Speaker
Description
Decades of research has demonstrated the necessity of using kinetic plasma models to accurately model the flux of heat and particles through the closed-field line region of tokamaks. In the much colder open-field-line region beyond the last closed flux surface (LCFS), fluid models are typically used to model the flux of heat and particles to the divertor. Recently, kinetic plasma models have been developed for the open-field-line region [1-4], using a variety of numerical methods with differing degrees of physics fidelity. These models will be important for assessing the importance of prompt losses of hot particles from the LCFS to the fluxes at the divertor plate, as well as determining whether there is a direct impact from the wall boundary on upstream physics within the LCFS.
In this work, we present a study of the role of the E×B drift in a drift kinetic model of the open-field-line region of a magnetic confinement device [5]. The model evolves drift-kinetic ions, and Boltzmann electrons, with the option to include a kinetic neutral species (please see the companion work [6]). The magnetic geometry is helical, with wall boundaries limiting the extent of the axial coordinate. We include a range of model collision operators, including Krook operators for ion-neutral collisions and a model pitch-angle scattering operator for ion-ion collisions. We include small spatial numerical viscosity as a proxy for finite-Larmor-radius physics. The numerical implementation is explicit in time using a strongly stability preserving Runge-Kutta algorithm, and a spectral-element discretisation for the spatial and velocity dimensions. The implementation is tested with manufactured solutions tests, demonstrating the potential for good performance.

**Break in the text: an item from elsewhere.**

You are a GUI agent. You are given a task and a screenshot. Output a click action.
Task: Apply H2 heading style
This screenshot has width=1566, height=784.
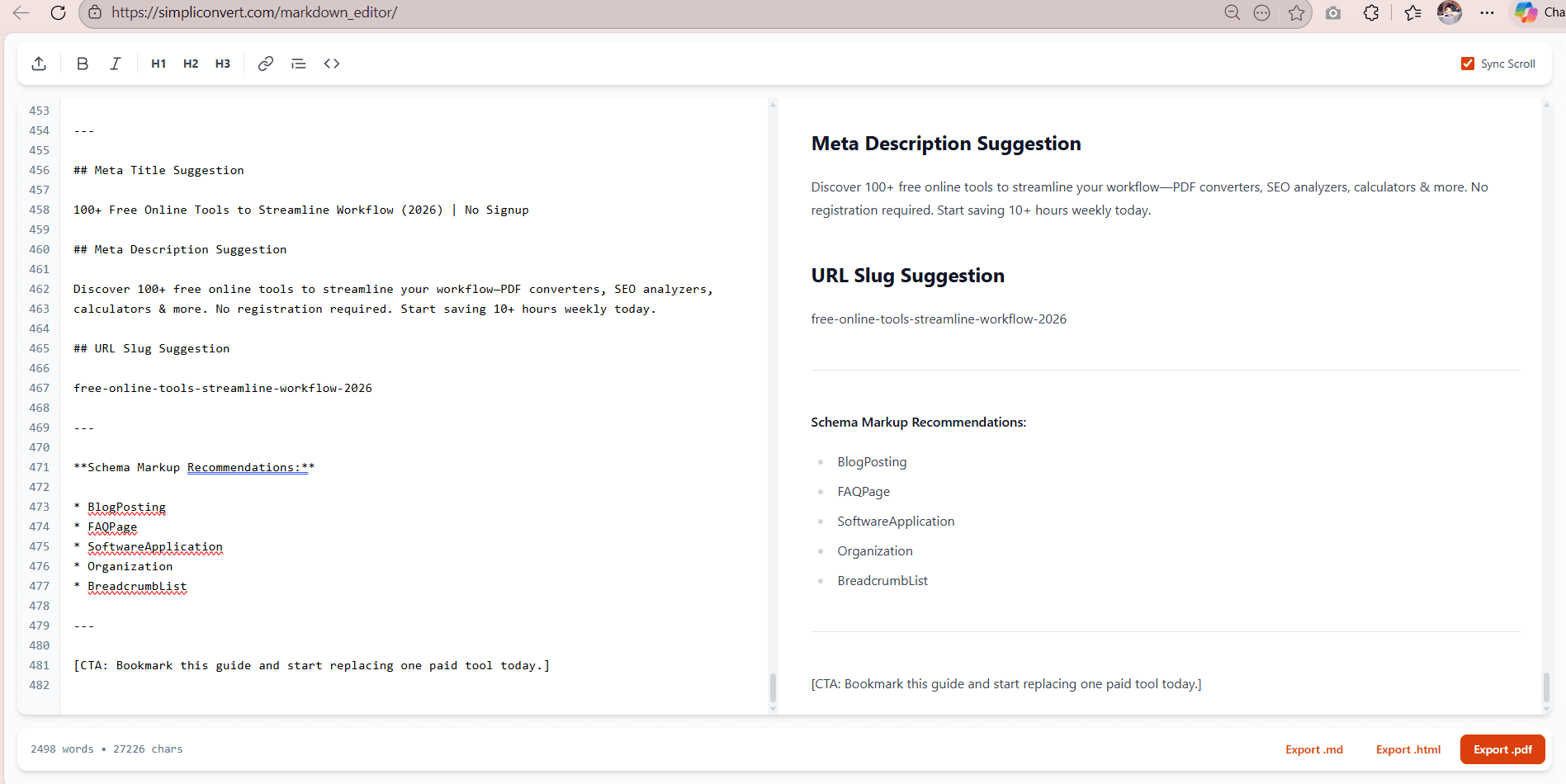[190, 63]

With a source of particles injected into the centre of the domain and a plausible initial condition, the model allows us to study relaxation of the plasma and the formation of the steady-state sheath entrance at the wall boundary. In the absence of radial variation, we can verify that the steady-state solutions satisfy the kinetic Chodura condition [7]. We study the impact of a radially varying source and the consequent E x B drifts on the behaviour of the ion distribution function as it enters the sheath. In the absence of radial numerical dissipation, we find a wave-like instability that persists if fluctuations in the radial electric field are permitted to be non-zero. We carry out the linear stability analysis for the model drift kinetic system and we compare our findings with the instability observed in the numerical simulations.
References:
[1] C. S. Chang et al. Phys. Plasmas, 11:2649, (2004).
[2] E. L. Shi et al. J. Plasma Phys., 83:905830304, (2017).
[3] Q. Pan et al. Phys. Plasmas, 25:062303, (2018).
[4] M. Dorf et al. Phys. Plasmas, 23:56102, (2016).
[5] M. R. Hardman et al. Varenna-Lausanne Workshop P29 (2022)
[6] J. Omotani et al. European Fusion Theory Conference (2023)
[7] A. Geraldini et al. 2018. Plasma Phys. Control. Fusion 60, 125002.